A study carried out in Jos, Nigeria, estimated the prevalence of nosocomial infection in the ICU as 6.0%, and a disproportionate 20% occur in critically ill patients. The study also determined the contributory role of fomites in the spread of nosocomial infections. Overall 69 (99%) cultures yielded growth; S. aureus (44.3%), coagulase negative Staphylococci (CoNS) (74.3%), and Bacillus spp. (90.0%). Out of the S. aureus isolated, 7 (22.6%) were MRSA. These were isolates from fan switches, X-ray viewing boxes, dwarf partition walls, ventilators, tables, floors, and hand towels.

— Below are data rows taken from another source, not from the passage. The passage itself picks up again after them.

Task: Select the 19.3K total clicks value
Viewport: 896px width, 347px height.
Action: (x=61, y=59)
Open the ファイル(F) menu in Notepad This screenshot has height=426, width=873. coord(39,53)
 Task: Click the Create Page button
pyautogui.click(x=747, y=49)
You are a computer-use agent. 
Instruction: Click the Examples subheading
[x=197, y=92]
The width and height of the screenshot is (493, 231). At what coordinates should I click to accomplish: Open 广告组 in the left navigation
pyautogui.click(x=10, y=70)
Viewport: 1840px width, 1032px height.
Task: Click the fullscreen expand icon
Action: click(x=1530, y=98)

The distribution of bacterial pathogens in the ICU in another study conducted by Okon et al. in Maiduguri Teaching Hospital reported 38.4% cases of nosocomial bacteria among study sites that included the operating theater, the ICU, Special Care Baby Unit, dialysis center, and the Central Sterile Service Department. Out of the 267 samples collected and analysed, 70.0% (n = 186) were positive for bacterial growth; 72.1% CoNS, Proteus spp. (8.6%), Pseudomonas aeruginosa (6.8%), and coliforms (2.2%).
In view of the contributory role of the ICU environment to infection transmission, we conducted this study to determine the rate, types, and antibiotic susceptibility pattern of airborne and surface-borne bacterial contaminants before and after fumigation at the University of Maiduguri Teaching Hospital (UMTH).

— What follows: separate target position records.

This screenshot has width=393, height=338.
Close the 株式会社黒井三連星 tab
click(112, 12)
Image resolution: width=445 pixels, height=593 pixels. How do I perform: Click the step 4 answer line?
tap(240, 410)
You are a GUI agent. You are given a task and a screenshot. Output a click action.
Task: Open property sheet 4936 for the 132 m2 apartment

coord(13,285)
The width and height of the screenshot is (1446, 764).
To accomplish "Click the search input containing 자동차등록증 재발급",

| Materials and Methods|| |
The study was conducted between March to October 2014 in ICUs of the UMTH, Maiduguri. The ICUs are multidisciplinary and care for all critically ill patients. Maiduguri, the capital city of Borno State, Nigeria, located in Northeast Nigeria shares borders with neighboring countries such as Niger Republic, Chad, and Cameroon. Within Nigeria, Maiduguri shares borders with other States such as Adamawa, Yobe, and Gombe and has Sahel savannah vegetation. The annual average temperature of Maiduguri ranges from 19.1°C to 34.7°C and average annual precipitation is 562 mm.
Sixty samples from the ICU work environment were purposively collected. These included open-plate air exposure culture and fomites swabbing (door handles, table surfaces, gowns, machines/equipment uses, and windows/walls). Forty-five samples were collected before fumigation (prefumigation culture) of the ICU, and 15 samples were collected after fumigation (postfumigation). Based on available information from the ICUs managerial staff, fumigation was last conducted on January 19, 2014, before sampling. Subsequently, post fumigation sampling was conducted 24 h of fumigation.

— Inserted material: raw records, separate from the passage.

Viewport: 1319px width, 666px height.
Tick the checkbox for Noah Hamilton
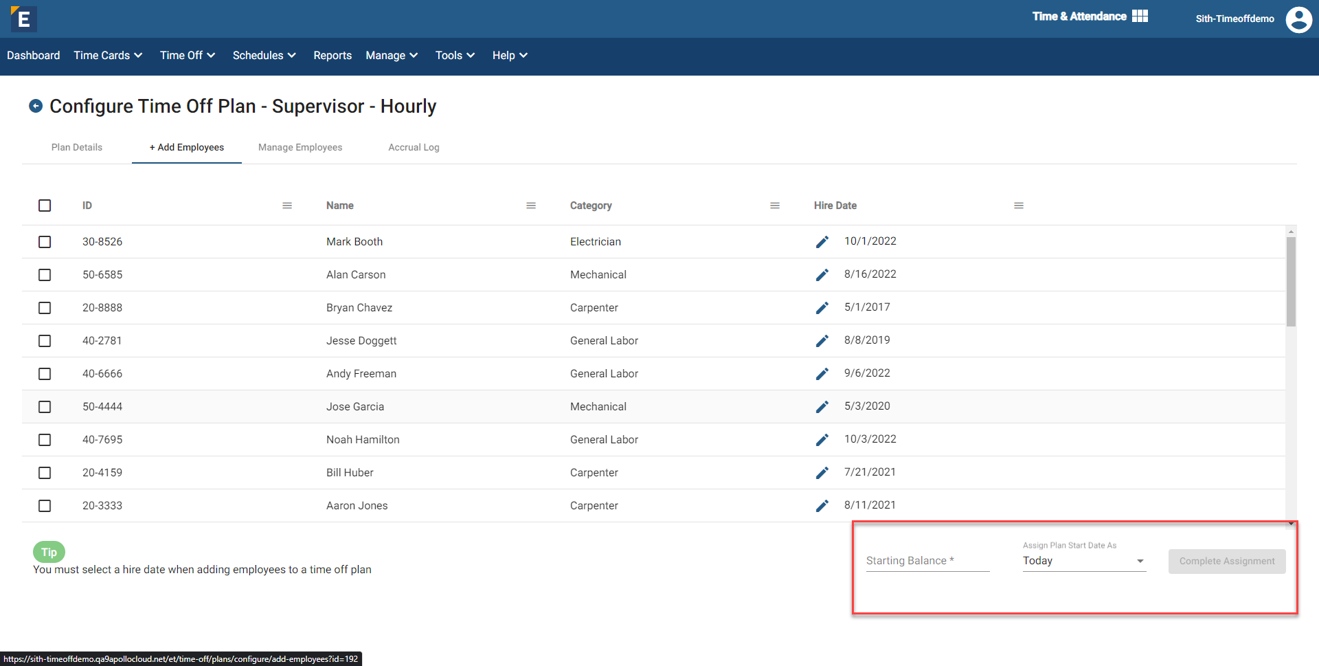[x=45, y=440]
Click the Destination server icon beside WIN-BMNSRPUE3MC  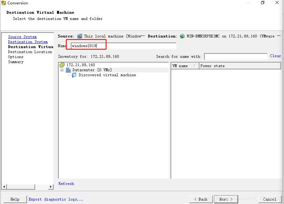(182, 36)
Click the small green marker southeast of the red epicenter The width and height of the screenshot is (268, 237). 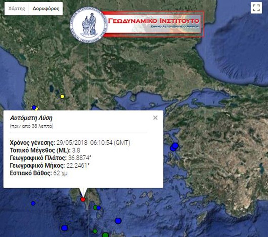[x=95, y=207]
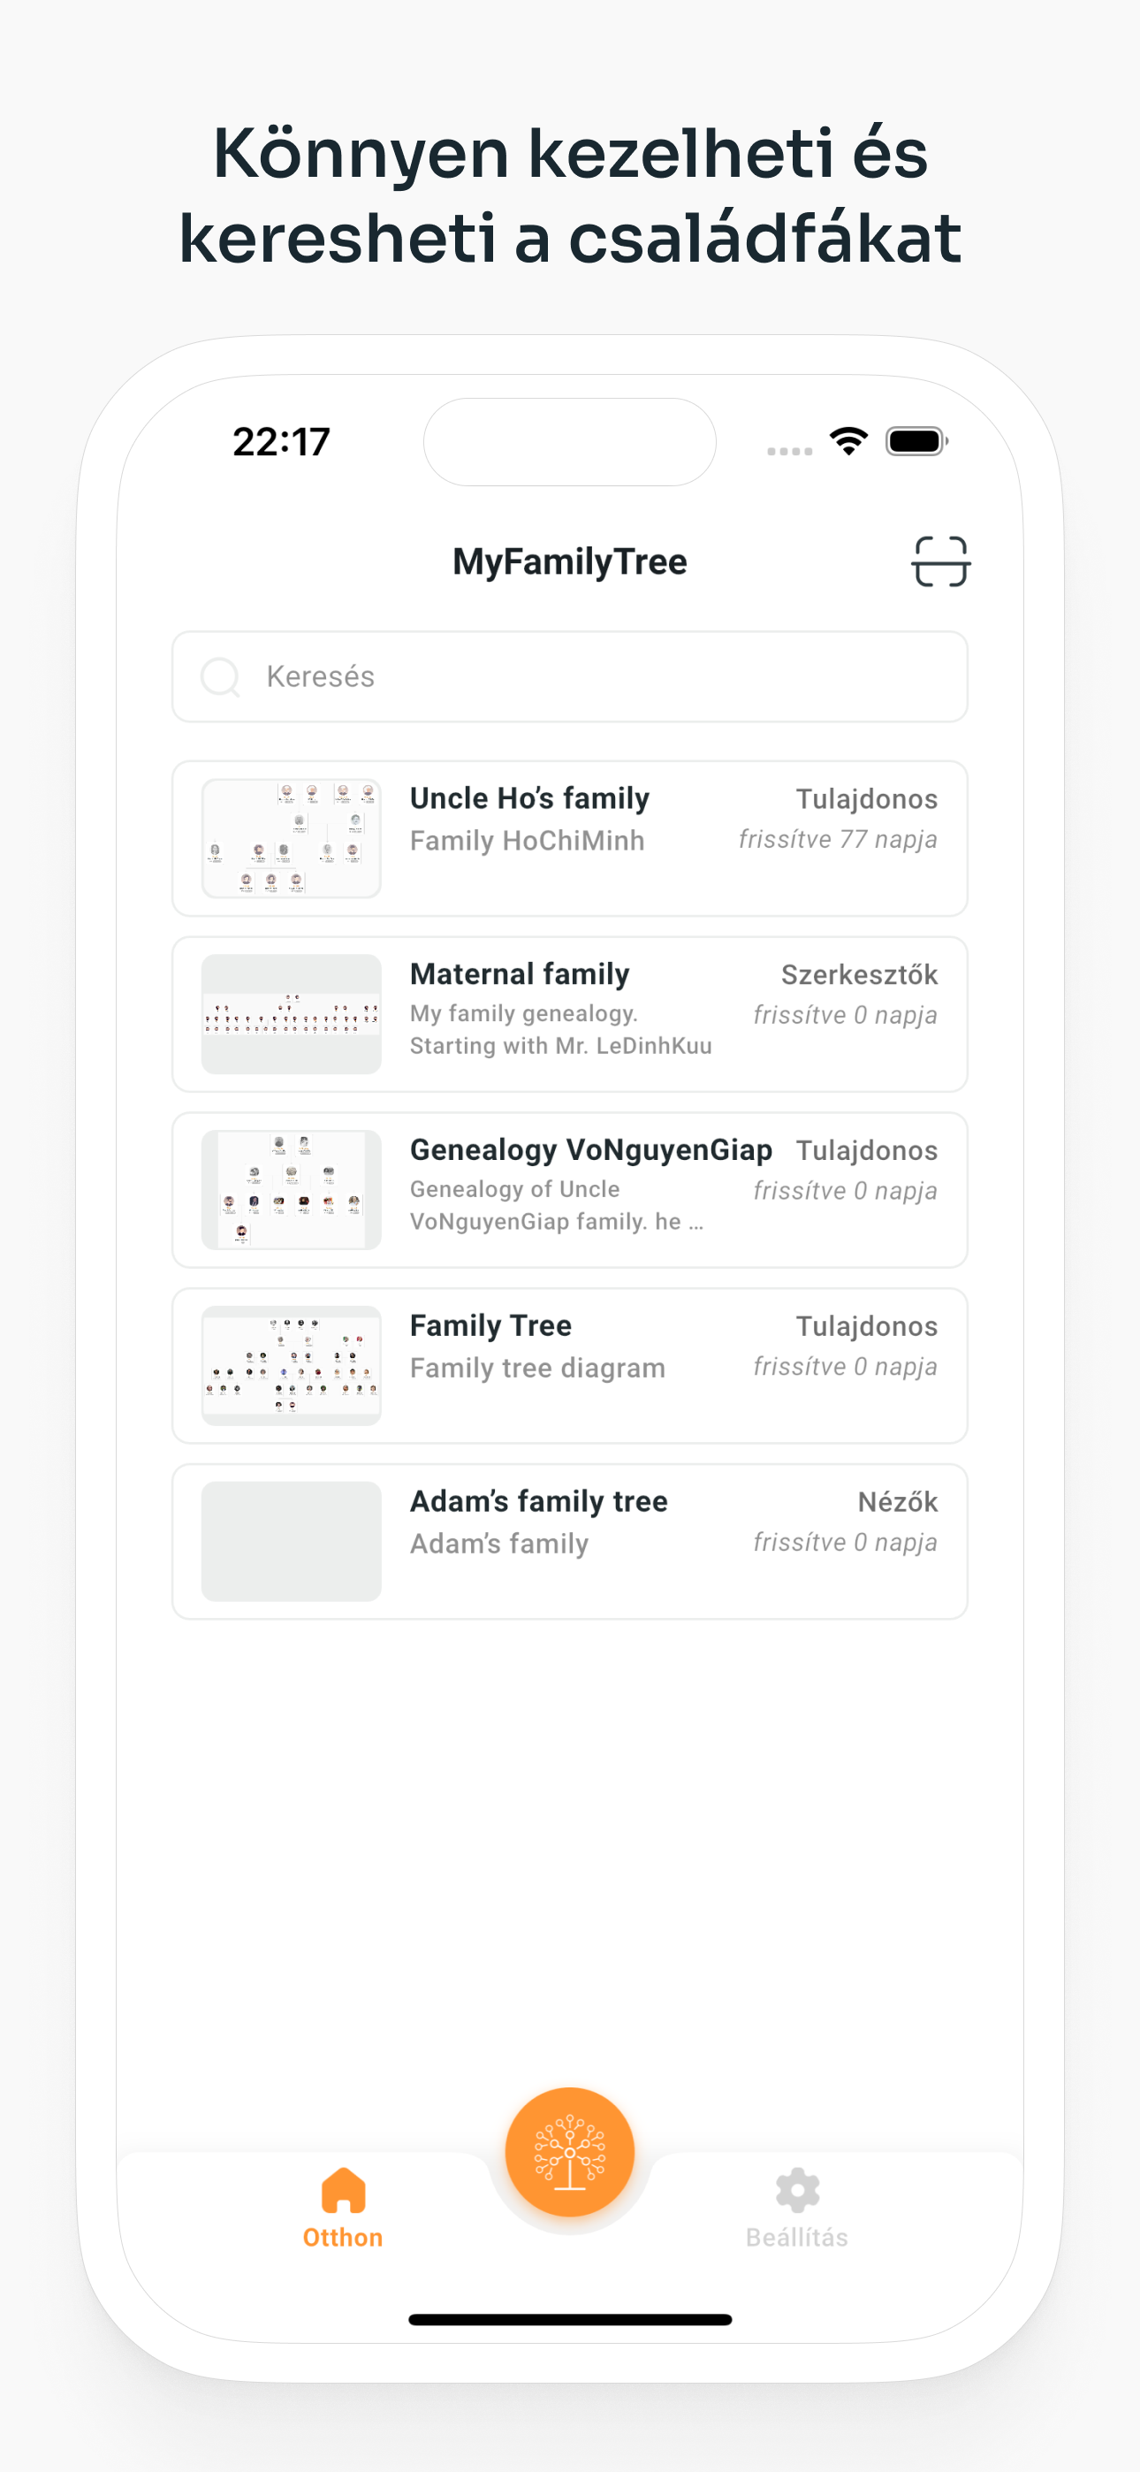The image size is (1140, 2472).
Task: Switch to the Otthon tab label
Action: click(x=343, y=2238)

Labeled sterile swab sticks moistened with sterile physiological saline were used to swab the fomites in the ICU until the swabs were visibly dirty. All samples collected were transported immediately to the microbiology laboratory where they were inoculated in pairs onto dried blood agar and MacConkey agar plates. Open-plate air exposure was also done with blood agar and MacConkey agar plates. Plates were both aerobically and anaerobically incubated at 37°C for 24 h. Bacteria were identified using standard microbiological methods as described by Cowman and Steel  and Lenette et al. while the antibiotic susceptibility pattern was determined using Kirby-Bauer disc diffusion method.
This study was approved by the ethical research committee of the UMTH, Maiduguri, Nigeria.
| Results|| |
Out of the sixty samples collected, 63.3% (n = 38) yielded positive bacterial growth. About 68% (n = 26) before fumigation of the ICU and 31.5% (n = 12) from post fumigation culture, whereas 36.6% (n = 22) yielded no bacterial growth [Table 1]. Fifteen distinct isolates of CoNS spp. from fomites and open-plate air exposure accounted for 39.4% (n = 15) of the positive cultures, followed by Bacillus spp. Fifteen percent (n = 9, respectively, predominating the positive cultures being isolates from both prefumigation and postfumigation cultures. Klebsiella pneumoniae accounted for about 13.2% (n = 5), Escherichia coli 10.5% (n = 4), Klebsiella oxytoca 7.9% (n = 3), and Streptococcus pyogenes 5.3% (n = 2).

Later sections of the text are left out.